Sex: Is it sexier in the light or in the dark? Seriously folks?

image obtained from

image obtained from

I have come upon a place that might warrant a sex scene.  I am not even certain if I want a sex scene in this novel.  Then again, I am thinking maybe there has to be, needs to be a sex scene.

I am a very visually oriented person.  My writing reflects that.  I love the sense of sight and the visuals of motion, but writing a sex scene is most often dominated by other senses, touch, smell, sounds, hearing.

So what do you think?  Can we have a romantic, sexy sex scene in the light, or do we need to find a more intimate, more discrete manner in the dark or with candles lit…somewhere, somehow?

The personality of the characters in this scene probably wouldn’t mind either way, but as a reader, what do you think?

And, do we really HAVE to HAVE a sex scene?

41 thoughts on “Sex: Is it sexier in the light or in the dark? Seriously folks?

  1. The storyline and plot do not require sex. It is not like the male is cavalier. It is not like the woman is …I don’t know, what is the word I am looking for? The opposite of prudish. it just seems that everybody thinks there has to be sex in adult fiction and drama.

    • Definitely not required in adult drama. Not that he is everyone’s idle but look at Stephen King, when I was younger I was kind of addicted to him (does that make him non adult fiction?) even though he would usually make some descriptive reference to woman’s body parts, there was actually rarely sex scenes. But if it enhance the story or the characters then great, but I don’t think it’s a requirement… just my two cents.

  2. well since I am writing a romance I am kind of obligated to having the sex scene. I have chosen to keep them short so far in 16000 words I have had two sex scenes, one was one sentence in length and the other is a paragraph in length. I will be approaching my third sex scene and it is an important one in the story, but I am still mapping that out in my mind. Which reminds me I’ve got to get back to writing that story it’s been almost a week since my last installment…
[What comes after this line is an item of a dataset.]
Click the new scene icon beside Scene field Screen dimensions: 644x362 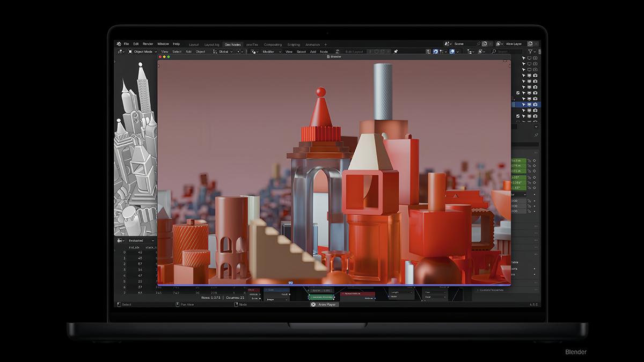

    • You are most likely much more adept at this than I. I don’t read romance novels and don’t write romance, but my last novel required sex scenes. I have four in there actually. I will admit that I was not all that comfortable writing them and when i read them (in anybody’s work) I tend to skim through them. I am not uncomfortable with sex, as much as the romance part. I have a hard time being mushy. If it come to that. In my last novel Sybil had a romantic and fairly vividly described first time. the next time, I barely brushed it. the next time it was only implied, and the final time it was just a necessary testimony to an unfavorable circumstance and the details offered were only enough to explain that. I stumbled over setting the stage.

    • I am seriously interested in your opinion as a romance writer, on the light dark thing. Can you have a deeply meaningful romantic scene in the light, or do you need to set the stage with the whole candlelight thing?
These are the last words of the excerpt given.